Search code examples
node.jslong-polling

multi-client long poll handling with node


I am trying to create a node server that will notify long-polling clients when a file is updated on the server. However, I cannot seem to come up with the code to have the server recognize a change in the file and update any polling client that an update has been performed.

My source of confusion is rooted in the handling of timestamp, specifically, which timestamps I should be tracking. The clients just want to know if a file has changed. I don't think we should have to care about when a request comes in, i.e. we don't have to store the timestamp of the request in order to determine a change to the file. But, we would need to track in order to determine when to expire the request.

So, I'm thinking the server receives a request and immediately stores the timestamp of the target file. Then, every 10 seconds the server checks the stored timestamp against the timestamp of the file at the current time. If there's a difference, the file has been updated, and the server sends down a response to the client that indicates the file has changed. If the server does not see a change in the file after, say, 60 seconds, it sends a response down to the client to indicate that the client should initiate a new request.

Does the strategy above make sense? How does one handle the timestamp stuff efficiently? And, how does one handle multiple clients at the same time? And, how does one prevent the server from being overrun by multiple requests from the same client?


Solution

  • You need to be careful with what happens while the client is initiating the new request as the file may change during this time window.

    One way to take care of this would be for the client to first query the current file status:

    GET /file/timestamp
         -> Server returns the timestamp
    
    GET /file/update?after=[timestamp]
         -> Server checks whether the file has changed after the timestamp.
            If it has, the server sends the response immediately.
            Otherwise insert the client into a queue.
            You don't need to save the timestamp in the queue.
            If the server notices a change it notifies the clients.
    

    Now because of multiple clients the server shouldn't do the polling in the client request handler. Instead have a separate object that handles the polling.

    Depending on whether you have one or more files that need to be watched, you might end up with a simple or complex implementation for this. In short though you'll probably want to wrap fs.watchFile in an EventEmitter so that changes to the file will emit change-events.

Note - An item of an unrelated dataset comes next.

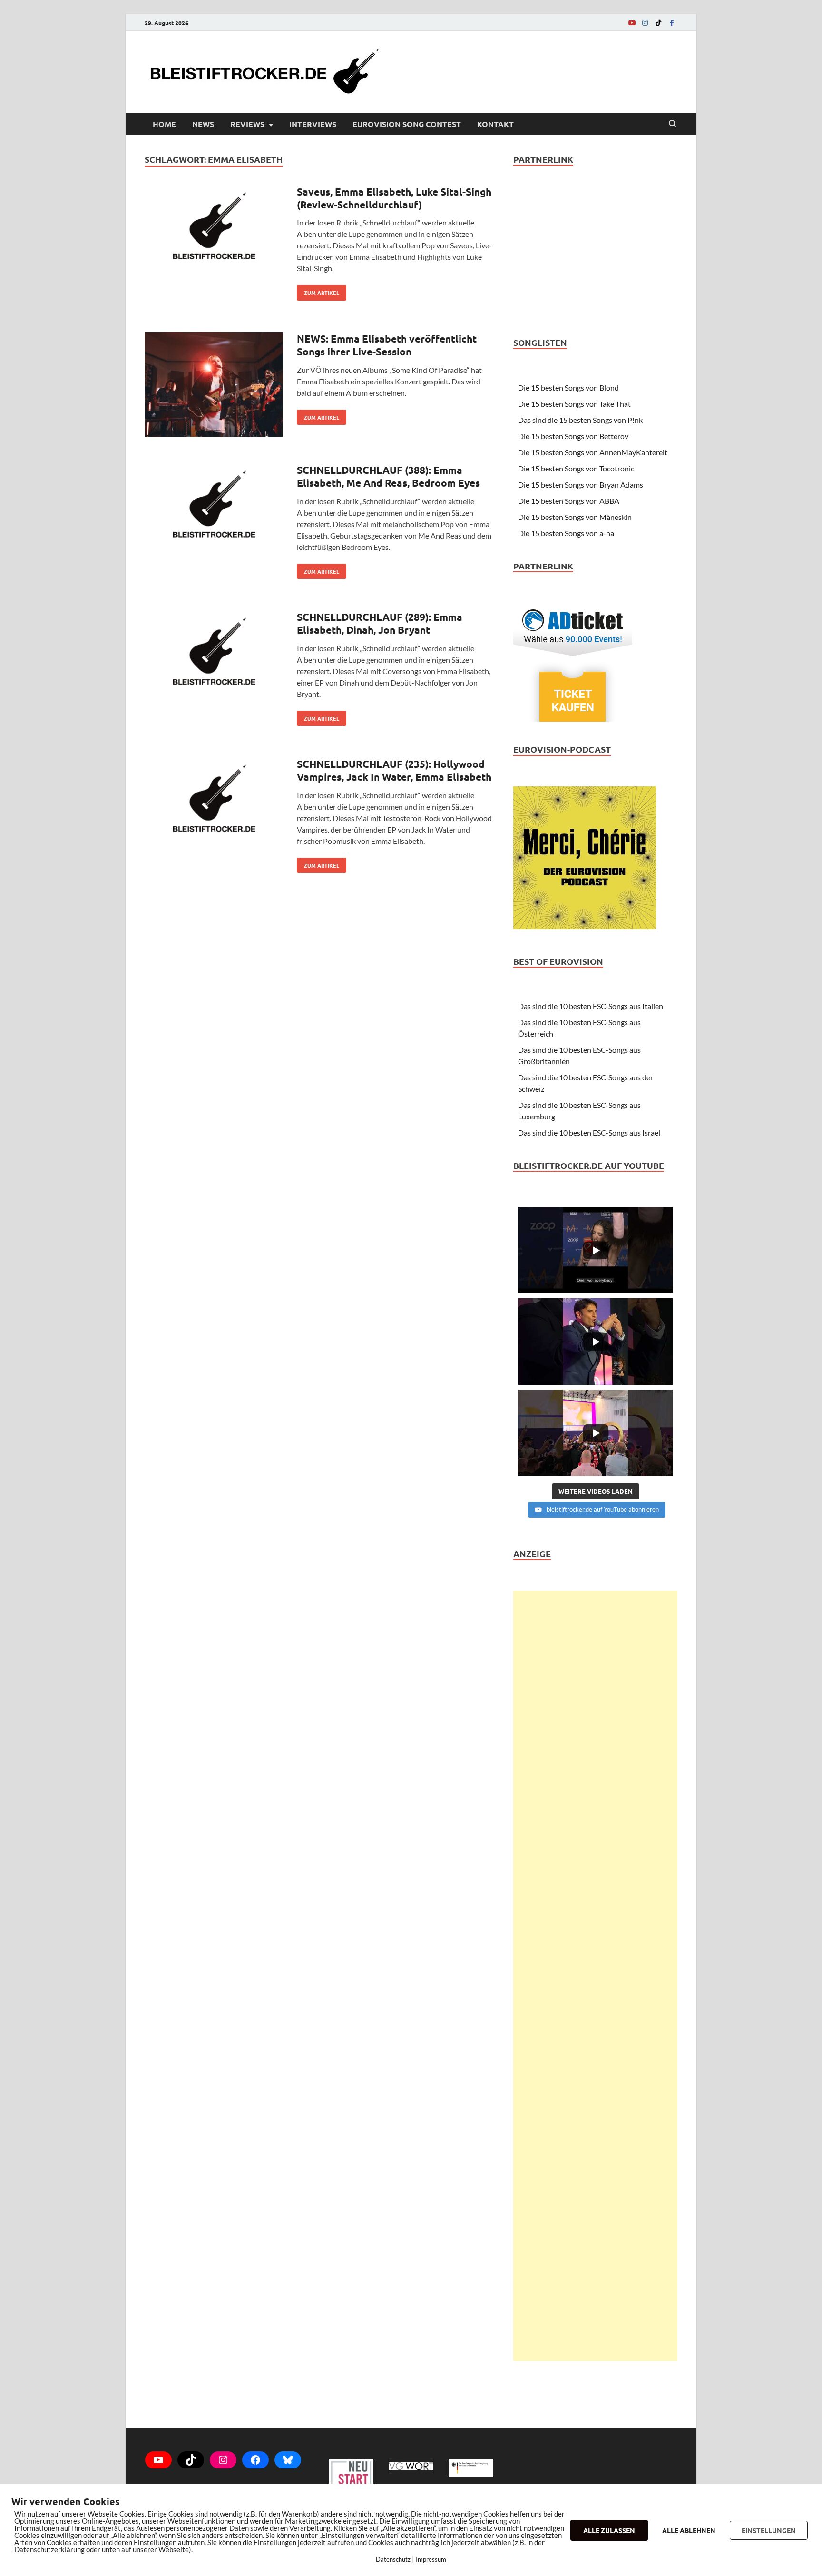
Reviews (247, 124)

    A naive implementation would be:

    var watcher = new EventEmitter();
    
    // Get the initial status
    fs.lstat( 'test.file', function( err, stat ) {
        if( err ) return console.error( err );
        watcher.stat = stat;
    });
    
    // Start watching the file and emit an event whenever the file changes.
    fs.watchFile( 'test.file', function( curr, prev ) {
        console.log( 'File changed' );
        watcher.stat = curr;
        watcher.emit( 'change', curr );
    });
    

    With these in place your request handler will look like something along the lines of:

    var server = http.createServer( function( req, res ) {
    
        res.writeHead( 200, { 'Content-Type': 'text/html' });
    
        var timeout;
        var onChange = function( stat ) {
            // Prevent timeout from triggering
            clearTimeout( timeout );
    
            console.log( 'File changed at ' + stat.mtime );
            res.end(
                'Changed at ' + stat.mtime + '. ' +
                '<a href="?after=' + stat.mtime.getTime() + '">Poll again</a>' );
        };
    
        var after = url.parse( req.url ).query || '';
        after = after.split('=');
        console.dir( after );
        if( after.length < 2 || after[1] < watcher.stat.mtime.getTime() ) {
            console.log( 'Initial request or file changed before request' );
            return onChange( watcher.stat );
        }
    
        console.log( 'Polling request.' );
    
        watcher.once( 'change', onChange );
        timeout = setTimeout( function() {
            console.log( 'File not changed. Giving up.' );
            watcher.removeListener( 'change', onChange );
            res.end(
                'Unchanged! <a href="?after=' + after[1] + '">Poll again</a>' );
        }, 10000 );
    });
    

    And finally the "prevent the server from being overrun by multiple requests from the same client?" - you don't. Not if you want to guarantee this and still allow anonymous requests. You could try cookie-based exclusion but if your service allows anonymous requests the users can just stop sending cookies at which point it becomes really difficult to identify requests from the same browser.